GEGEVEN OPDRACHT 1:
Vat het documentfragment over het album Maelstrom van Exocrine samen in twee zinnen.
GEGEVEN OPDRACHT 2:
Uit welke stad komen de leden van Exocrine volgens het documentfragment?

DOCUMENTFRAGMENT:

^^^^^^^^^^^^^^^^

Exocrine – Maelstrom

Het is een misdrijf dat we Exocrine pas met zijn vierde album Maelstrom voor het eerst te genieten krijgen. Eigenlijk is dat bijna een beledigende titel. Want waar een maalstroom alles onsamenhangend meesleurt, zit de technische industrial death metal van dit kwartet organisch in elkaar. Meteen ook het voornaamste punt waarmee de Fransen het verschil maken tegenover hun overdadig virtuoze genregenoten.

Puur melodieus is het al een spektakelstuk. Laaiende arpeggio’s en kwikzilveren meloriffs rijgen de noten als parels aan een snoer. Zoete snaartapenades, waar de bas vlijtig aan meedoet, tonen dat het allemaal heus niet zo bruut of chaotisch moet. Iets dat Gorod ook kan, maar de eenvoudige leidmelodie die de Bordeaux-bewoners over hun taps masseren, maakt het toch weer net dat tikkeltje anders.

^^^^^^^^^^^^^^^^

GESELECTEERDE VERMELDINGEN:
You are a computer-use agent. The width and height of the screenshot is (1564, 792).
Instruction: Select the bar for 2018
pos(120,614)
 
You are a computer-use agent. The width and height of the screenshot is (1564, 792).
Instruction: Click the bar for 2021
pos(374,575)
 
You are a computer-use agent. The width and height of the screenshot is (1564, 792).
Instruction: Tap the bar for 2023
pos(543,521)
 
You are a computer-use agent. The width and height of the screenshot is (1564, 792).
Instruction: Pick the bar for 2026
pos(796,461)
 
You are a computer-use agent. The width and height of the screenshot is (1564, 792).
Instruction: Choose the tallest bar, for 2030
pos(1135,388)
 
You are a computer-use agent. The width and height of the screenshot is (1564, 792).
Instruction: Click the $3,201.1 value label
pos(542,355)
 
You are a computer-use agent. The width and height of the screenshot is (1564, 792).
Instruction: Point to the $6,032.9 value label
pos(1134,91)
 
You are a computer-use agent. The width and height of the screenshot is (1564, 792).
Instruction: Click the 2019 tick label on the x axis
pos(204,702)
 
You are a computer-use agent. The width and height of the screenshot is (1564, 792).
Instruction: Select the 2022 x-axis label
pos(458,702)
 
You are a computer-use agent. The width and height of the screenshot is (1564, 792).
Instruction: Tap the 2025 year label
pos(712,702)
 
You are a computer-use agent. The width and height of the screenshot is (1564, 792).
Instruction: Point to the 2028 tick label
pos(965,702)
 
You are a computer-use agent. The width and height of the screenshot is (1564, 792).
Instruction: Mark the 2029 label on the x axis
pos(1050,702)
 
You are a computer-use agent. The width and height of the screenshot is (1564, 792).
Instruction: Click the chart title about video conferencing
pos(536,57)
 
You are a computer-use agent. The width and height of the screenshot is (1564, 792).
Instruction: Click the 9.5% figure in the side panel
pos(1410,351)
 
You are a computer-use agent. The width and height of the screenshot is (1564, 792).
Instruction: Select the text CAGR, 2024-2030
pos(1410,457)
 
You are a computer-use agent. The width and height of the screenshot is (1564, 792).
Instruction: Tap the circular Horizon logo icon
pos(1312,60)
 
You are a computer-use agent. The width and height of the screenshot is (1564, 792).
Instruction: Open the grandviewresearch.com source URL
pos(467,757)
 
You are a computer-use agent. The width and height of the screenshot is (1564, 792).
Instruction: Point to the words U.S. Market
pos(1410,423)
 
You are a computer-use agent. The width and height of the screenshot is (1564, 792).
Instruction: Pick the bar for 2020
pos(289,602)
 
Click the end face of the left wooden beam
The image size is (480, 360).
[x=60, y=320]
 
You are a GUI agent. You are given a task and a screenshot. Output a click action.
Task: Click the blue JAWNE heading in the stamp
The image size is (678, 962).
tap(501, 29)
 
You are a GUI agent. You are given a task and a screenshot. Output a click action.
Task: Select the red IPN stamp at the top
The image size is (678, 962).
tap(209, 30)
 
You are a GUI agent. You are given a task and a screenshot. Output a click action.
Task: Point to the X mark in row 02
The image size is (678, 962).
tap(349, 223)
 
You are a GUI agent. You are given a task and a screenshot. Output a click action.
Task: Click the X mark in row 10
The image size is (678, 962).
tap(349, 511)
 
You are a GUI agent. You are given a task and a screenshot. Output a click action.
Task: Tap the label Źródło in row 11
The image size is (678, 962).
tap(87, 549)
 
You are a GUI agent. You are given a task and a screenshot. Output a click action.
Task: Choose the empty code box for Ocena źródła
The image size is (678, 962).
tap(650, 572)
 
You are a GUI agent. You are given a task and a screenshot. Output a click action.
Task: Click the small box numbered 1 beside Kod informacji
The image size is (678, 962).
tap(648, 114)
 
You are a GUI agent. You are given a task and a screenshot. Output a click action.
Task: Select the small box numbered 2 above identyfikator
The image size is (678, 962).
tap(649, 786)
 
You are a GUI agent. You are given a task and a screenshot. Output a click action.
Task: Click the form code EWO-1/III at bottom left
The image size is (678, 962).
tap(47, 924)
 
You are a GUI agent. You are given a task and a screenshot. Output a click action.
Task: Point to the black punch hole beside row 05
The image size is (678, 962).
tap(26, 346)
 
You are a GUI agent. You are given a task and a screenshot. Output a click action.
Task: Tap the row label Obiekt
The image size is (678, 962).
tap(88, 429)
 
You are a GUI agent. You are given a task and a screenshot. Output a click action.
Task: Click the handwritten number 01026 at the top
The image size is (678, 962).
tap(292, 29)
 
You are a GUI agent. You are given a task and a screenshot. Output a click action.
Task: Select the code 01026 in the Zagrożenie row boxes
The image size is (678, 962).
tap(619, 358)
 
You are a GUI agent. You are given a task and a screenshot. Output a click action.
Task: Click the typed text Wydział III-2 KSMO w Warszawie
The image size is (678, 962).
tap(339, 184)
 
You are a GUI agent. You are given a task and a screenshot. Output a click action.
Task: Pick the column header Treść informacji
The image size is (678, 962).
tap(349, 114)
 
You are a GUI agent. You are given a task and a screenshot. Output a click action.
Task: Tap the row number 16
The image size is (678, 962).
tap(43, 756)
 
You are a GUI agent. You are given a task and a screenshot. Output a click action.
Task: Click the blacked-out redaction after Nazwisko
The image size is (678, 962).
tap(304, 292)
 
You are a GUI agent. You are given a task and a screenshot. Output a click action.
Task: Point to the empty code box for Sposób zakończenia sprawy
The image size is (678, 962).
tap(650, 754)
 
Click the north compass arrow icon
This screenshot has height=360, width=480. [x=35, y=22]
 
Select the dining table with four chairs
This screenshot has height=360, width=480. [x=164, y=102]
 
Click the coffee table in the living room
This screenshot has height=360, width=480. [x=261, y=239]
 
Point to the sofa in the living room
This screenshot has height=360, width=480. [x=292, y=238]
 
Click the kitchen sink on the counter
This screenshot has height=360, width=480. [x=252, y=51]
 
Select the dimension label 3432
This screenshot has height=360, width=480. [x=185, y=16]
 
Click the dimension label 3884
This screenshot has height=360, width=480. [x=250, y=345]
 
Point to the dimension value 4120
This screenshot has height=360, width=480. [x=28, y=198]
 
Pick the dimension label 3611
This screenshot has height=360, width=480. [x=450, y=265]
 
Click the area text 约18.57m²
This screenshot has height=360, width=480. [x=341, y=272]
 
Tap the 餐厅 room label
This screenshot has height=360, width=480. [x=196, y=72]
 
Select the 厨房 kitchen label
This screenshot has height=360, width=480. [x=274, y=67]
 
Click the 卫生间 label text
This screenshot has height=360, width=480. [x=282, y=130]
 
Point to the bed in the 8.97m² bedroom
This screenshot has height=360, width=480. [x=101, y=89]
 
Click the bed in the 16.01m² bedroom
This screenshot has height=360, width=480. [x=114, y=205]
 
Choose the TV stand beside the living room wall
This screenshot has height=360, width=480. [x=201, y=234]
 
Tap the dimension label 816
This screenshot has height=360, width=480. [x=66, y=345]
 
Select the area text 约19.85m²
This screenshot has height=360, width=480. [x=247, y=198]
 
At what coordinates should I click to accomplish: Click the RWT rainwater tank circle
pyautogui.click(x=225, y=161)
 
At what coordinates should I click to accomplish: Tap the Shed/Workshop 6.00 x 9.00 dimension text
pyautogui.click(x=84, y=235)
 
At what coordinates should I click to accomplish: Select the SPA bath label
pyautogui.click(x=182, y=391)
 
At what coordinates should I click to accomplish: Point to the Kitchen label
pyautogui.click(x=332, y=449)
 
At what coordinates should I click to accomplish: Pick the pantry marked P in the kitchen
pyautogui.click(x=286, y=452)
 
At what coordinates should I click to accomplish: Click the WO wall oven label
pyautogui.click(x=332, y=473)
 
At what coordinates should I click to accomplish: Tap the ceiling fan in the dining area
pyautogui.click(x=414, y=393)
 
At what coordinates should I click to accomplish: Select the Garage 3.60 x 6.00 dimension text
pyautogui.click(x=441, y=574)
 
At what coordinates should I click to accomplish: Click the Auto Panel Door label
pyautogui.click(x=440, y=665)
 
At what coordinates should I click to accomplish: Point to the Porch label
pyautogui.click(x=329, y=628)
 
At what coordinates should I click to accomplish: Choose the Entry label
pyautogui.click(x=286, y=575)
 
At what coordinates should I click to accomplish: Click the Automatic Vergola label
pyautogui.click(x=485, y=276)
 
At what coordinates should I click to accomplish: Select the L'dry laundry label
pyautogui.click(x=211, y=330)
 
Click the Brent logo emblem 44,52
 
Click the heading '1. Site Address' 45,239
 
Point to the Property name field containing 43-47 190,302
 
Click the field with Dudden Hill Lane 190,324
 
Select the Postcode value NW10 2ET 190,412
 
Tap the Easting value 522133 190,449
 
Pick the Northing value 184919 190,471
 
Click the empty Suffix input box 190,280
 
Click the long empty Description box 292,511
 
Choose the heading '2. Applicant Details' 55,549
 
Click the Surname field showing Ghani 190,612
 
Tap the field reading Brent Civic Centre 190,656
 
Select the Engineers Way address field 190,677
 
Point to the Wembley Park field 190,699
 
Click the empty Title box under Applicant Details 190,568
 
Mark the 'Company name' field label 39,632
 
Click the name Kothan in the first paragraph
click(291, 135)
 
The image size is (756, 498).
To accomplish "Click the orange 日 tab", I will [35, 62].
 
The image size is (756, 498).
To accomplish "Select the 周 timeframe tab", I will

^^^^^^^^^^^^^^^^

ANTWOORD OPDRACHT 1:
Het documentfragment stelt dat het een misdrijf is dat Exocrine pas met het vierde album, Maelstrom, voor het eerst te beluisteren valt, en dat de technische industrial death metal van dit Franse kwartet, anders dan de titel doet vermoeden, organisch in elkaar zit, waarmee de groep zich onderscheidt van overdadig virtuoze genregenoten. Melodisch wordt het album een spektakelstuk genoemd, met laaiende arpeggio's, kwikzilveren meloriffs en zoete passages waaraan ook de bas meedoet, terwijl een eenvoudige leidmelodie over de taps de band net iets anders maakt dan Gorod.

ANTWOORD OPDRACHT 2:
Uit Bordeaux.